La administración Trump ha construido una narrativa que vincula al gobierno de Nicolás Maduro con el narcotráfico internacional, utilizando estas acusaciones como justificación para su escalada de presión. La designación del 'Cartel de los Soles' como organización terrorista y el ofrecimiento de recompensas millonarias son piezas clave de esta estrategia. Washington ha apuntado directamente contra el presidente Nicolás Maduro, a quien la fiscal general de Estados Unidos, Pam Bondi, acusó sin presentar evidencias de liderar el Cártel de los Soles y de tener vínculos con otras organizaciones criminales como el Tren de Aragua y el Cártel de Sinaloa.

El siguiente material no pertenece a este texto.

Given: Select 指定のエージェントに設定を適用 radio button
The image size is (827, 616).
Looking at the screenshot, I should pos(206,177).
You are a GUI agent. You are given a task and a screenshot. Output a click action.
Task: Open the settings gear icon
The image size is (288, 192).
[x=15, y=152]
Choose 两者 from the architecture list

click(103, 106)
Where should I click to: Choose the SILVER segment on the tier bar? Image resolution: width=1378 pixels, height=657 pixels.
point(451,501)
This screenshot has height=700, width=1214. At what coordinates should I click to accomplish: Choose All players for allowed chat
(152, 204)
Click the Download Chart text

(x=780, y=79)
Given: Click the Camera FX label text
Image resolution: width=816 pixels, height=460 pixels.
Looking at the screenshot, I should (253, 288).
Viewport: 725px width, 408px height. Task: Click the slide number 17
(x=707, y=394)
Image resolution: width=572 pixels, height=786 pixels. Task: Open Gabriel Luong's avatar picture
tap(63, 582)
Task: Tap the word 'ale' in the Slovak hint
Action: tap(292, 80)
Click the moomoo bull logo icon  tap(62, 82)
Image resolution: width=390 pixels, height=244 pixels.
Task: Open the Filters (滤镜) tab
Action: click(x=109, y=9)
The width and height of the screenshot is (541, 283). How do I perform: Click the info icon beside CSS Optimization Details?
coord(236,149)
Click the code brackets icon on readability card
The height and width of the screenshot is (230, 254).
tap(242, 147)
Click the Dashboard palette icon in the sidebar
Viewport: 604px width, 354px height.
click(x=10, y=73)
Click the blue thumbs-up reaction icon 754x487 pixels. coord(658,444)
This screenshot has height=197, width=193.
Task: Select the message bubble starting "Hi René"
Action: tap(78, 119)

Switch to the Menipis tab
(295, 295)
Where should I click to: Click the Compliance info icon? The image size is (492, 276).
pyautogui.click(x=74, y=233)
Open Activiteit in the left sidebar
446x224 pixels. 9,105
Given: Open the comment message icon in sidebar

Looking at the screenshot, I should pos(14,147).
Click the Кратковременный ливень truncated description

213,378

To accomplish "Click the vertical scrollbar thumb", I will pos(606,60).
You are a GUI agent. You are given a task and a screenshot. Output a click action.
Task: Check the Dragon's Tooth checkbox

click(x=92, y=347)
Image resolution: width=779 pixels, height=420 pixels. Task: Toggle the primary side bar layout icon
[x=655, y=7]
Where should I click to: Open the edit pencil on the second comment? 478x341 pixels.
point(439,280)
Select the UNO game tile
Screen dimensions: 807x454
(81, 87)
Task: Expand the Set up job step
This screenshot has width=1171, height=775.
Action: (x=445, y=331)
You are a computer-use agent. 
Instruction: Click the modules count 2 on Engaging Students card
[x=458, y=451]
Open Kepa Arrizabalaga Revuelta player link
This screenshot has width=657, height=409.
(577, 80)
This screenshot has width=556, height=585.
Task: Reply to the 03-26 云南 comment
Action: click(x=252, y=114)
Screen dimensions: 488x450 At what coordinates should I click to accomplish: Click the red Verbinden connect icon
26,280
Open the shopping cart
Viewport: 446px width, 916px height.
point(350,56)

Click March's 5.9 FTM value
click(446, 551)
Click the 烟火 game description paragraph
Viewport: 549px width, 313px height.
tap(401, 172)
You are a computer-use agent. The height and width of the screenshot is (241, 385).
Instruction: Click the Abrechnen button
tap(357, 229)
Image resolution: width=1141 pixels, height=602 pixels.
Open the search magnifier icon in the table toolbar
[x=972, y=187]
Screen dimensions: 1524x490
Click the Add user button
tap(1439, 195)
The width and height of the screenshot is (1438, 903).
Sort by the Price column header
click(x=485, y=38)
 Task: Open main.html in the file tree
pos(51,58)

Como parte de esta ofensiva, Bondi puso un precio de 50 millones de dólares a la cabeza del mandatario venezolano.
Esta estrategia busca criminalizar al gobierno venezolano para legitimar acciones más drásticas, incluyendo una posible intervención militar.
El propio Maduro ha respondido que estas acciones son un pretexto “para justificar una guerra, un cambio de régimen y robarnos la inmensa riqueza petrolera”. La narrativa estadounidense es cuestionada por informes como el de las Naciones Unidas sobre drogas, que indica que solo el 5 % de la droga colombiana transita por Venezuela y que el país se ha consolidado como un territorio libre de cultivos ilícitos.
Sin embargo, para la Casa Blanca, las pruebas verificadas parecen ser secundarias frente a sus objetivos geopolíticos.
La designación de cárteles como organizaciones terroristas es una herramienta que, según expertos, podría habilitar el uso directo de la fuerza militar estadounidense fuera de sus fronteras.
En resumenEl gobierno de EE. UU. utiliza acusaciones de narcotráfico, como el liderazgo del 'Cartel de los Soles' por parte de Nicolás Maduro, para justificar su política de máxima presión. A pesar de que informes de la ONU contradicen esta narrativa, la estrategia sirve para criminalizar al gobierno venezolano y legitimar una posible intervención militar en el país.